One common example of linking is relating ACT composite scores to SAT Critical Reading (formerly Verbal) and Math scores. Although these two assessments are both college entrance exams, they are purposefully created to be different. The SAT contains two general areas (excluding writing): Critical Reading and Math. The ACT contains four general areas (excluding writing): English, Mathematics, Reading, and Science. Although there are similarities between these two tests, they are obviously different.

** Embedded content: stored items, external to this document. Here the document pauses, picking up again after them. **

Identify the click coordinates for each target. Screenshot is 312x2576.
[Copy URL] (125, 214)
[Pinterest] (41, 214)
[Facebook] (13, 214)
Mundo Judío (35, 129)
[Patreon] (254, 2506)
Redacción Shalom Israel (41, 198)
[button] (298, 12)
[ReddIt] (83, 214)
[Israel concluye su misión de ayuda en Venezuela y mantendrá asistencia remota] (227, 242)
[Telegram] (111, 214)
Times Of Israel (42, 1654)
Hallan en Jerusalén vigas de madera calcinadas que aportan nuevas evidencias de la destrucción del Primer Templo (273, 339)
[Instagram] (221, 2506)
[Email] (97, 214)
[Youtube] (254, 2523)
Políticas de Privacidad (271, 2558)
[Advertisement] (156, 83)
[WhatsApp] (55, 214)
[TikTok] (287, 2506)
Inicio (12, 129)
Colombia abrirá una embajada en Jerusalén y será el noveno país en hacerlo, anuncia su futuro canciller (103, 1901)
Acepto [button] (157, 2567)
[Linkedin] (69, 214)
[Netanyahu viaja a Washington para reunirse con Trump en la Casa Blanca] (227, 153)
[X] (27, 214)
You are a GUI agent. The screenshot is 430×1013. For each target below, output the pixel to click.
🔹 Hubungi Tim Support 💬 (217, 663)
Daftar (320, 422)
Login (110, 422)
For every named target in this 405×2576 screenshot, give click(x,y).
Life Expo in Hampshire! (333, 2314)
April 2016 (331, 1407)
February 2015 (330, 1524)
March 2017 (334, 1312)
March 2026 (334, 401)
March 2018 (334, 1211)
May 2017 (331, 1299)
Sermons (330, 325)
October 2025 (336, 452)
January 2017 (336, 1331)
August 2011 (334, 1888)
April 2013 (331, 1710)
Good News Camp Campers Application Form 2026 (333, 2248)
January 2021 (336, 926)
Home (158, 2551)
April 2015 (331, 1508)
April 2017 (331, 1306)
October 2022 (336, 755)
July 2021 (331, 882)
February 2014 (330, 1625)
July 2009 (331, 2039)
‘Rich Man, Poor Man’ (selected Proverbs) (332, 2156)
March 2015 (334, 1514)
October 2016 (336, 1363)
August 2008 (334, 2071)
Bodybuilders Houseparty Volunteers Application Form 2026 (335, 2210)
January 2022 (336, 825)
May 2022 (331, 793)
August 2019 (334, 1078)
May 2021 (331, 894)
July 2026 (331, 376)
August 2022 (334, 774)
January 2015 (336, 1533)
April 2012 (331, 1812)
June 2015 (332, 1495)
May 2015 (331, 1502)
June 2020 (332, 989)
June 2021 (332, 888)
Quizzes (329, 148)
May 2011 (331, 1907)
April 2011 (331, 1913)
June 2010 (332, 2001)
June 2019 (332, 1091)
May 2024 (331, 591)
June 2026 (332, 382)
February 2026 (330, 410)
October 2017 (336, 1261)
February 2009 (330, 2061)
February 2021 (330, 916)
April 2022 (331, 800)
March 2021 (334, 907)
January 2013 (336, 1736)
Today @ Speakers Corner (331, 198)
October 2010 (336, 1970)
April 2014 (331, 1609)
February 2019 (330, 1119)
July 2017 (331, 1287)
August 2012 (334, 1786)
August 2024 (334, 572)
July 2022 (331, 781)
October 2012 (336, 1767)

So, why do we need to establish a relationship between tests when they are different? Continuing with the ACT/SAT example, one reason is that colleges and universities frequently require a certain minimum test score in order for a student to be considered for admission. If a university requires an ACT score of 22 in order for a student to be considered for admission, the university must also know the comparable SAT score in order to establish a minimum requirement for students taking only the SAT. In this example, the relationship is established by using scores from students who took both the ACT and SAT. One cautionary note is that when tests contain very different content, linking will not be adequate for all purposes.
Equating
Equating could be considered a more specific form of linking, or the strongest type of linking relationship. As discussed in a previous learning tool, equating is a process used to make test scores across different forms of the same test interchangeable. When test forms are created to be similar in content and difficulty, equating adjusts for differences in difficulty. Test forms are considered to be essentially the same, so scores on the two forms can be used interchangeably after equating has adjusted for differences in difficulty.
Scaling
Scaling is a process for transforming student raw scores (i.e., number correct) onto a different score scale. Reported scores on the SAT, which range from 400 to 1600, are scale scores rather than raw scores. What is the point of transforming these scores? The main purpose of scaling is to facilitate interpretation and understanding of test scores. Raw scores are difficult to interpret without additional information. If a student receives a raw score of 45, it is impossible to know how well the student did without knowing the total number of points and the performance of other students. Scale scores are established to provide an easy way of interpreting test scores. Once scales have been created and test users become familiar with the scale, test users can know how well an examinee did with only the information given in the scale score.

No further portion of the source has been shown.